Ärzte können Rückstellungen für die Honorarrückforderungen der Krankenkassen bilden, wenn sie die vorgegebenen Richtgrößen für die Verschreibung von Arznei-, Verband- und Heilmitteln um mehr als 25 % überschreiten. Dies geht aus einem am 06.05.2015 veröffentlichten Urteil des BFH hervor.

Sachverhalt
Eine Ärzte-GbR hatte in ihrem Jahresabschluss eine Rückstellung für (ungewisse) Honorarrückforderungen der Kassenärztlichen Vereinigung (KÄV) gebildet.
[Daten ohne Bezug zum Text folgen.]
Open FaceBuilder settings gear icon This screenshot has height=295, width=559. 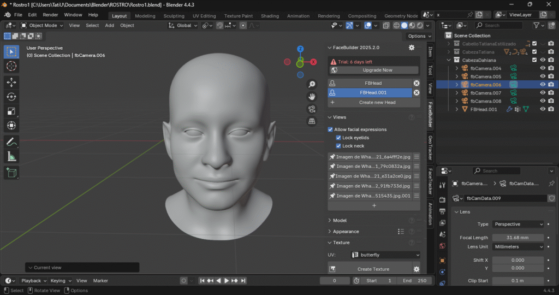click(x=412, y=48)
Die Ärzte hatten die Verschreibungsrichtgrößen pro Quartal um 169 % bis 216 % überschritten.

Das Finanzamt sah keinen ausreichenden Nachweis für das Bestehen ungewisser Verbindlichkeiten und löste die Rückstellungen gewinnerhöhend auf.

Entscheidung
Der BFH gab der Ärzte-GbR im Grunde nach Recht. Die Rückforderungsansprüche der KÄV gegenüber Ärzten wegen unwirtschaftlicher Verordnungsweise in der ärztlichen Versorgung sind öffentlich-rechtlicher Natur. Nach dem SGB ist bei einer Überschreitung der Richtgrößen der KÄV für Verschreibungen um mehr als 25 % eine Erstattung an die Krankenkassen gesetzlich vorgegeben.

Die Ärzte mussten angesichts fehlender Rechtfertigungsgründe für die Überschreitung mit der Einleitung eines Prüfverfahrens und einer Erstattungspflicht rechnen.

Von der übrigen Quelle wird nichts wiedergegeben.